▶ SOURCE DOCUMENT
□ □ □

Maple Leafs’ Struggles Continue

About a week ago, I wrote about the adjustments that the Toronto Maple Leafs have to make in order to salvage their season after a less than stellar start. In that short span, the team has continued to get worse with their overall play and the lack of effort in each game. The poor starts, the defensive woes and miscues have piled up and they haven’t improved on what ails them.

That is a real concern considering that each game is more important than the last. The playoff picture starts to become clear by American Thanksgiving. With more questions than answers the Maple Leafs need to solve this as soon as possible otherwise their season could be over sooner than later.

Mike Babcock’s Seat Is Getting Warmer

On the “Saturday Headlines” segment during Hockey Night in Canada, both Elliotte Friedman and Chris Johnston talked about Babcock’s future. Johnston said, “Everything has to be considered,” while Friedman mentioned that before the slump, the Maple Leafs wanted to see how the group would respond with the main roster in tact without any injuries. Fate had other plans.

If we thought that Babcock was on the hot seat at the beginning of the month, his seat is getting warmer with every loss.

Mike Babcock Toronto Maple Leafs
Toronto Maple Leafs head coach Mike Babcock’s job could be on the line if the team continues to play poorly. (Amy Irvin / The Hockey Writers)

The players aren’t fully exonerated from their struggles and inconsistencies, and there’s no way that a team with this much talent should be playing this poorly. In the end, everything goes back to Babcock and he must shoulder the blame. It’s his strategy that the players are following. His system clearly isn’t working and he hasn’t done anything to change the way they play.

□ □ □

▶ PROVIDED RECORDS

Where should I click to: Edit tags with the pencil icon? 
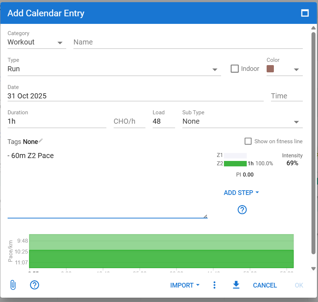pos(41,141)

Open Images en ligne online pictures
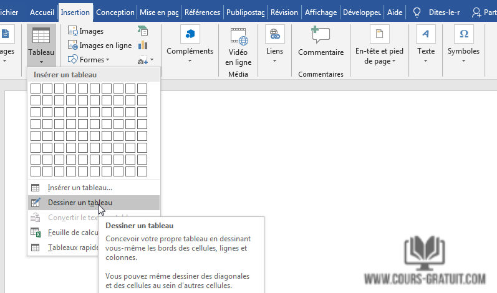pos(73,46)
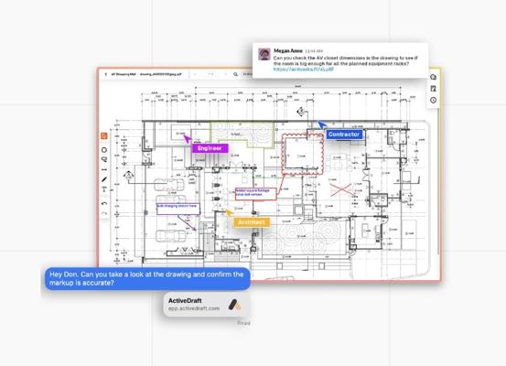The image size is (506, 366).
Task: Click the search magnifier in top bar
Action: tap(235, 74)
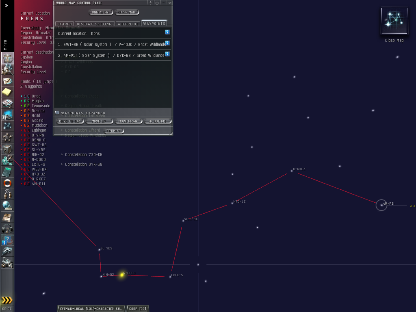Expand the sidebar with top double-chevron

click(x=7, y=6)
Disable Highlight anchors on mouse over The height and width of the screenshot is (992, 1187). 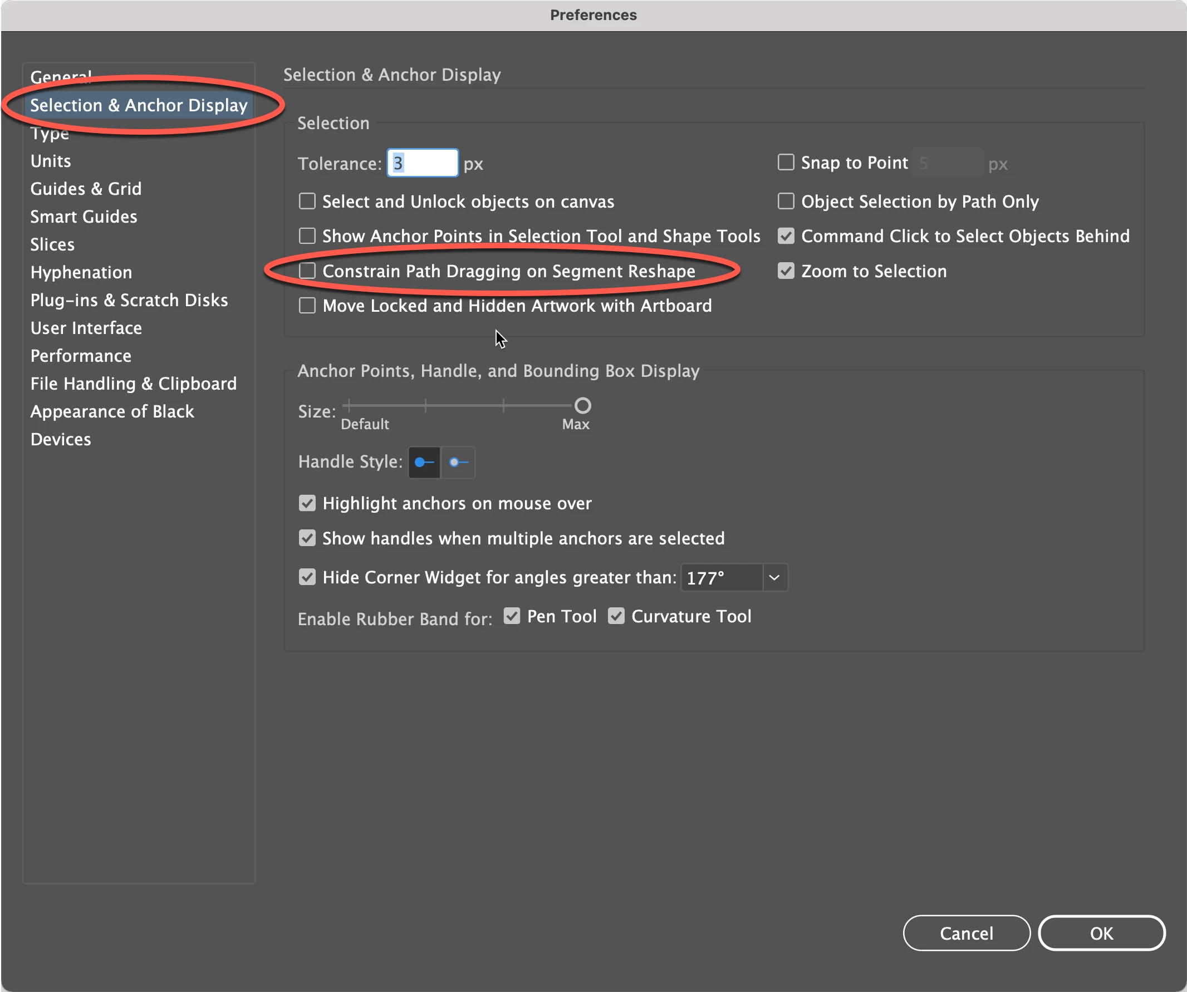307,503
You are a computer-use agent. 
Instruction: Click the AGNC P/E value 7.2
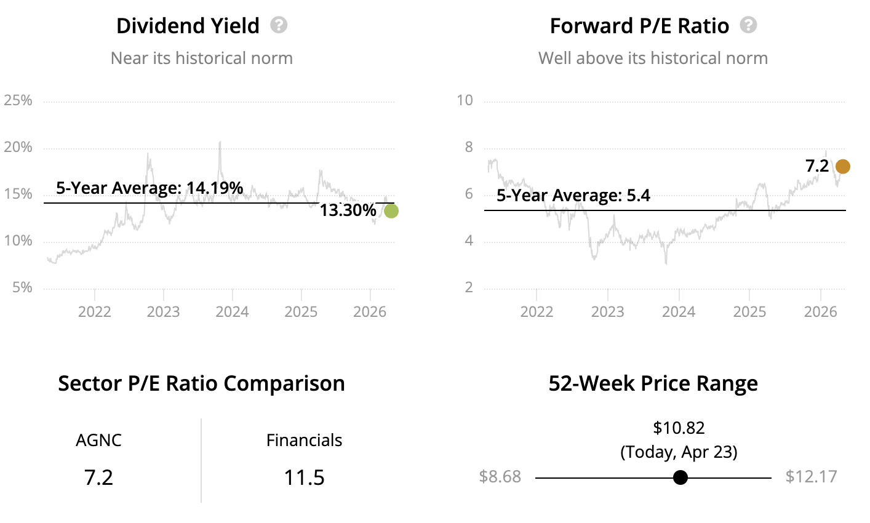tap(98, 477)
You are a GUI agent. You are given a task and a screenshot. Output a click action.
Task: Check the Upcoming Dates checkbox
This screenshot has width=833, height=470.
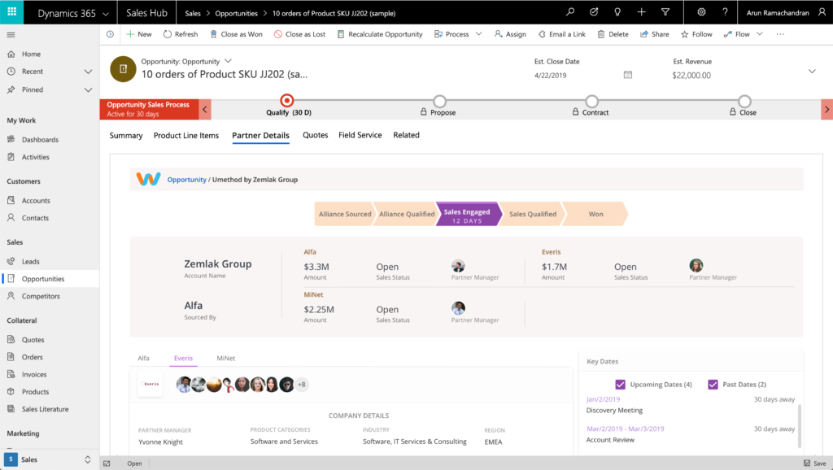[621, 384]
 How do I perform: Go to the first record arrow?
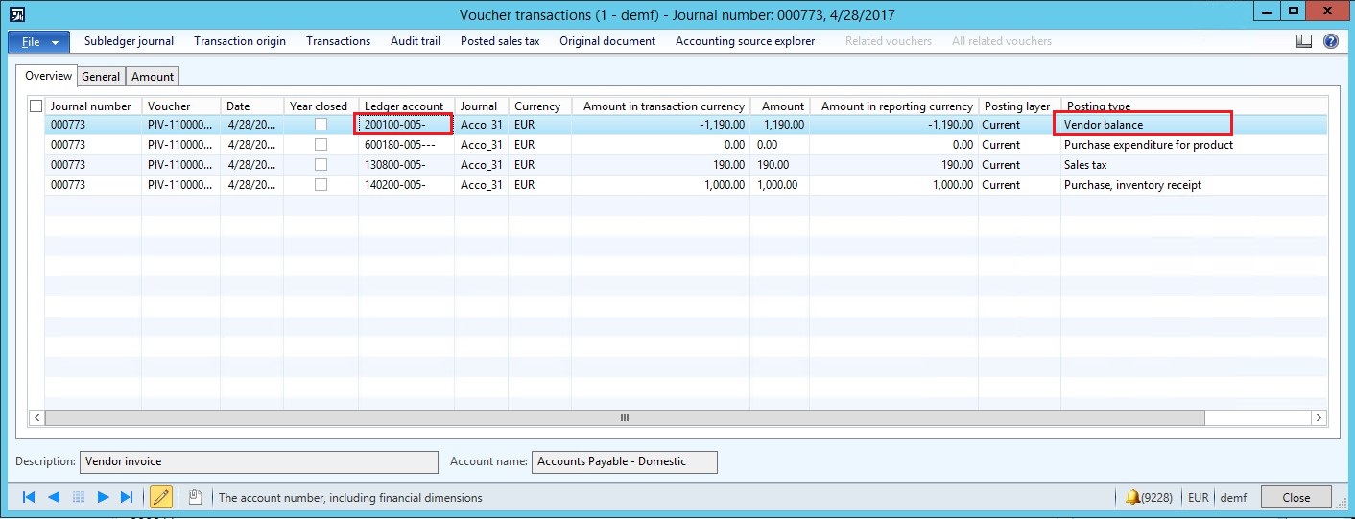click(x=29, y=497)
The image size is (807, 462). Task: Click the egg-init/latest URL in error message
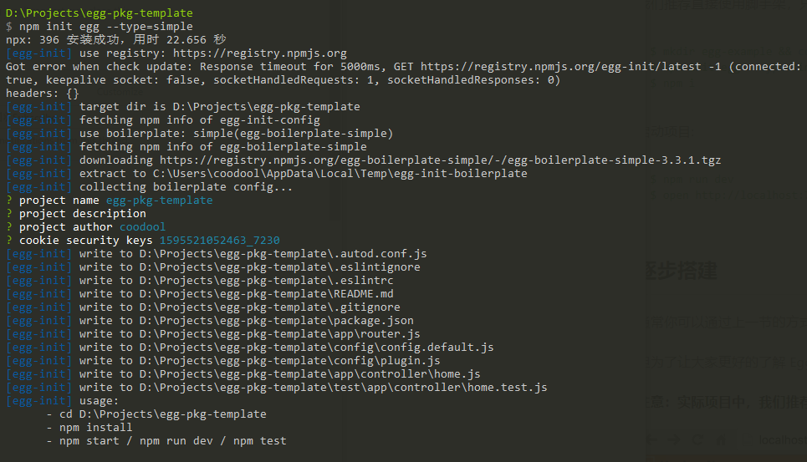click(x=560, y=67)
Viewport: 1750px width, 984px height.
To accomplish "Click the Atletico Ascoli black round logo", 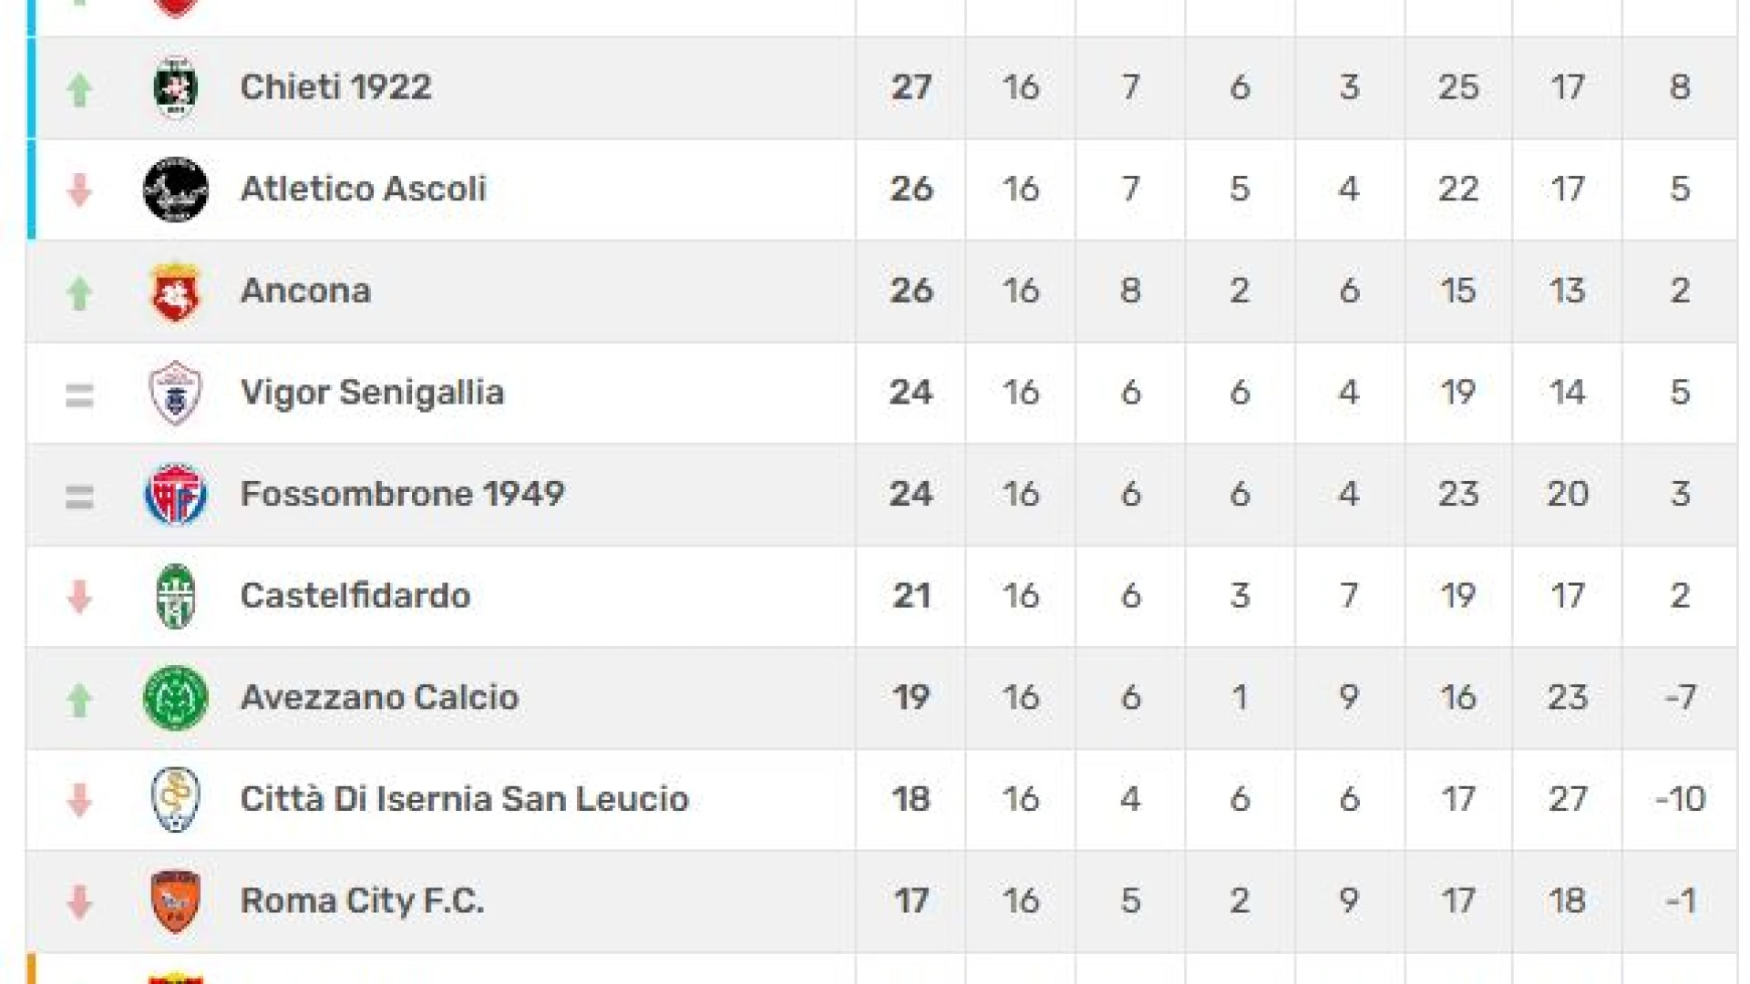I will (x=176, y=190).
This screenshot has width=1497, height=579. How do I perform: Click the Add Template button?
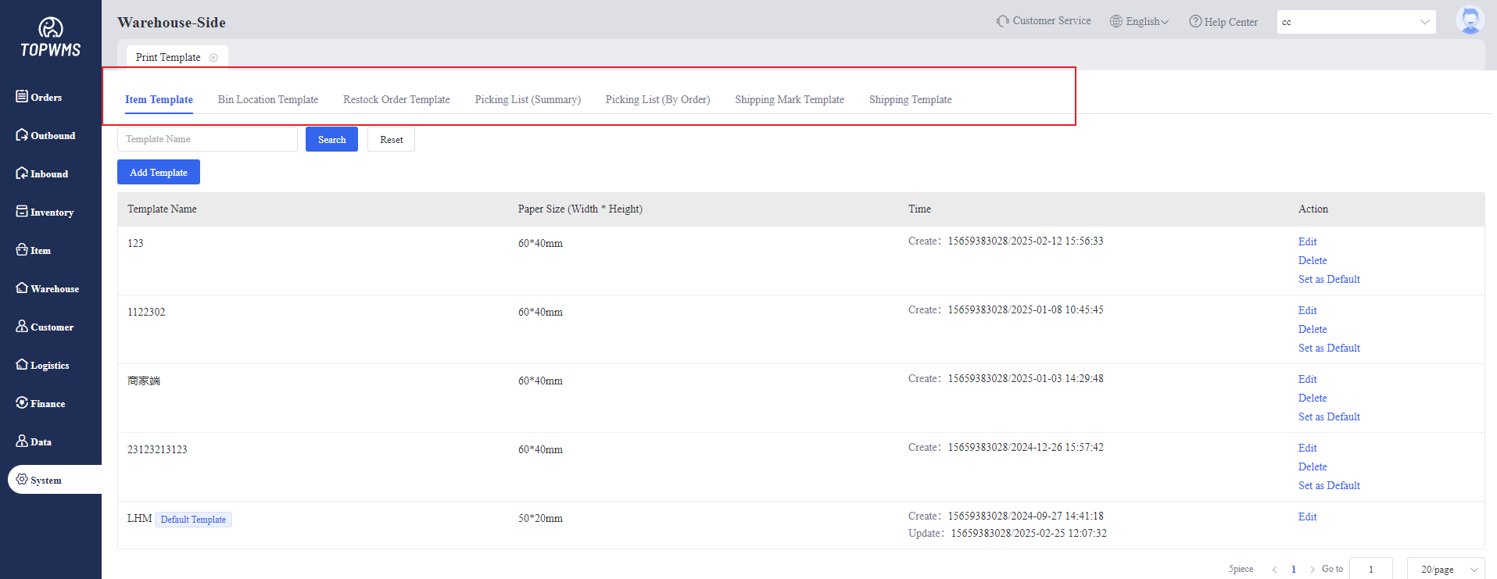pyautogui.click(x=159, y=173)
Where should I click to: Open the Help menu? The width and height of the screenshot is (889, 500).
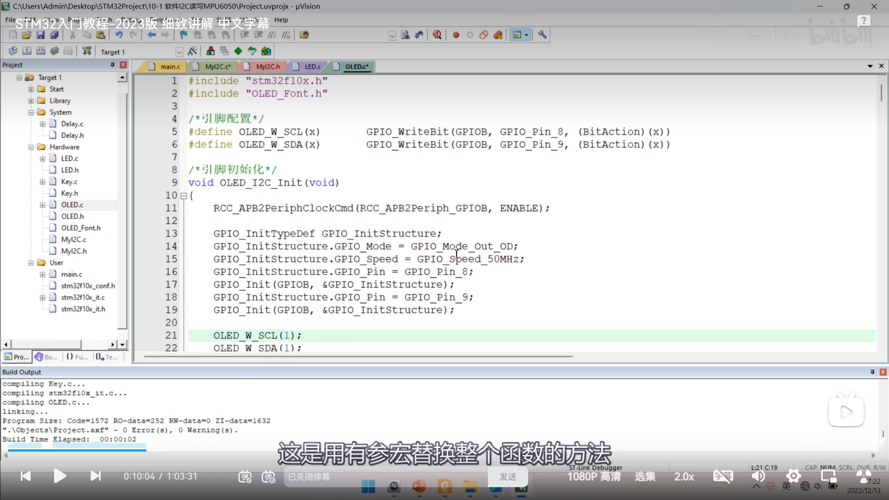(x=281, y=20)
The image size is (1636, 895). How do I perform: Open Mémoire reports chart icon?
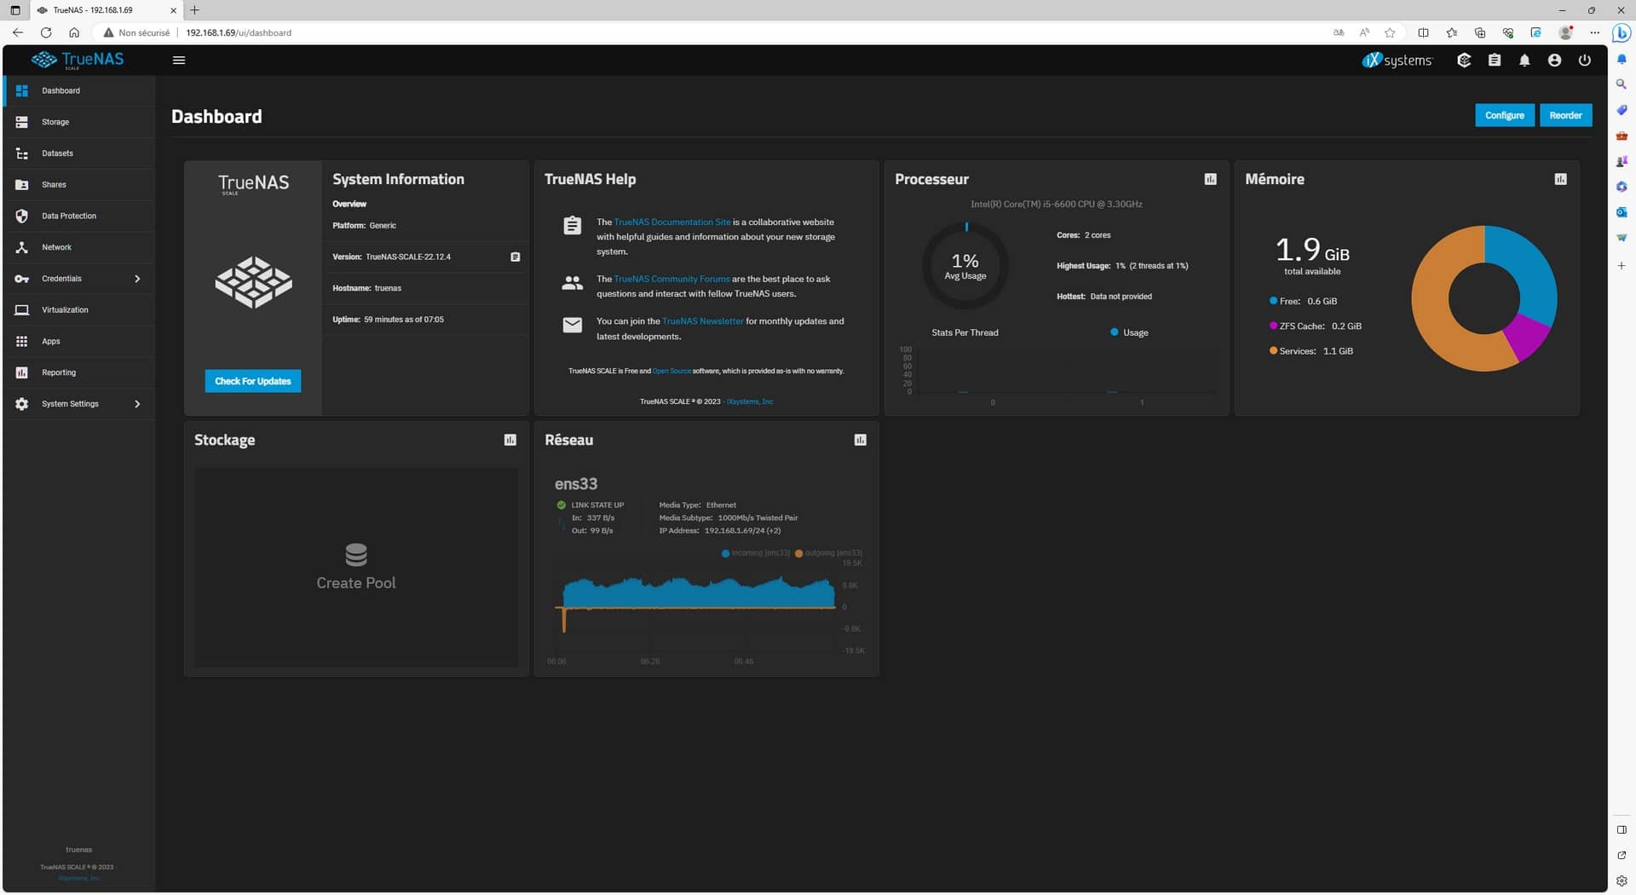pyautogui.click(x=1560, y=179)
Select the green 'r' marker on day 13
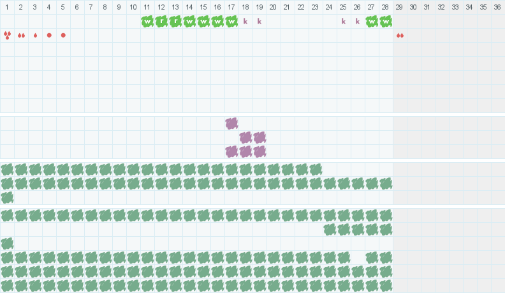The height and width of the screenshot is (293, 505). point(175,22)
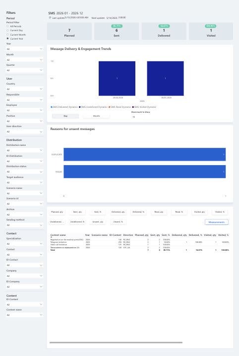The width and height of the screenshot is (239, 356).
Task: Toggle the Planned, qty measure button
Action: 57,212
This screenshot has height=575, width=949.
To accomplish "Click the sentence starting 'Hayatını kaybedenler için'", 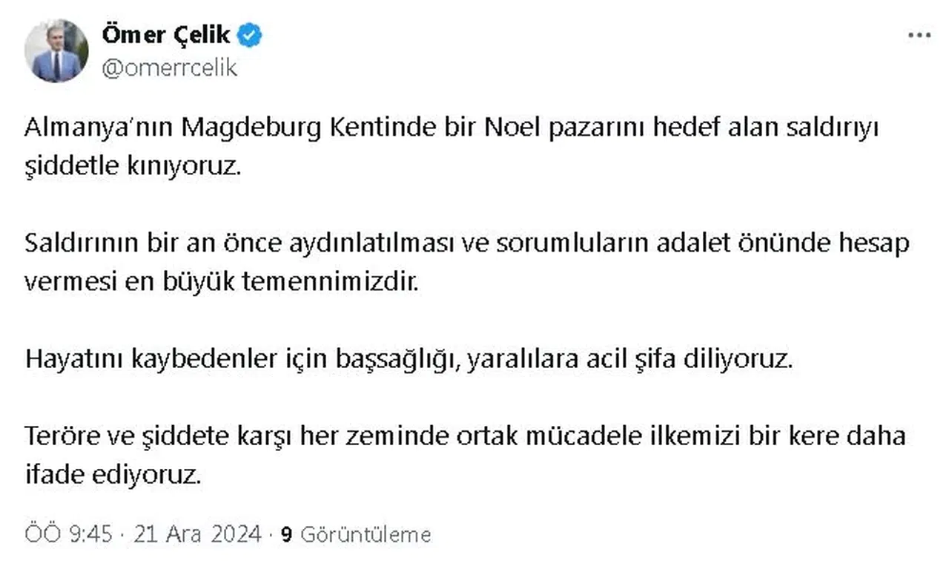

□ □ □

▶ WHAT THIS TASK INVOLVES
Reproduce the stretch of the Maple Leafs article from "Mike Babcock Toronto" through "way they play.".

▶ OUTPUT FOR THIS EXERCISE
Mike Babcock Toronto Maple Leafs
Toronto Maple Leafs head coach Mike Babcock’s job could be on the line if the team continues to play poorly. (Amy Irvin / The Hockey Writers)

The players aren’t fully exonerated from their struggles and inconsistencies, and there’s no way that a team with this much talent should be playing this poorly. In the end, everything goes back to Babcock and he must shoulder the blame. It’s his strategy that the players are following. His system clearly isn’t working and he hasn’t done anything to change the way they play.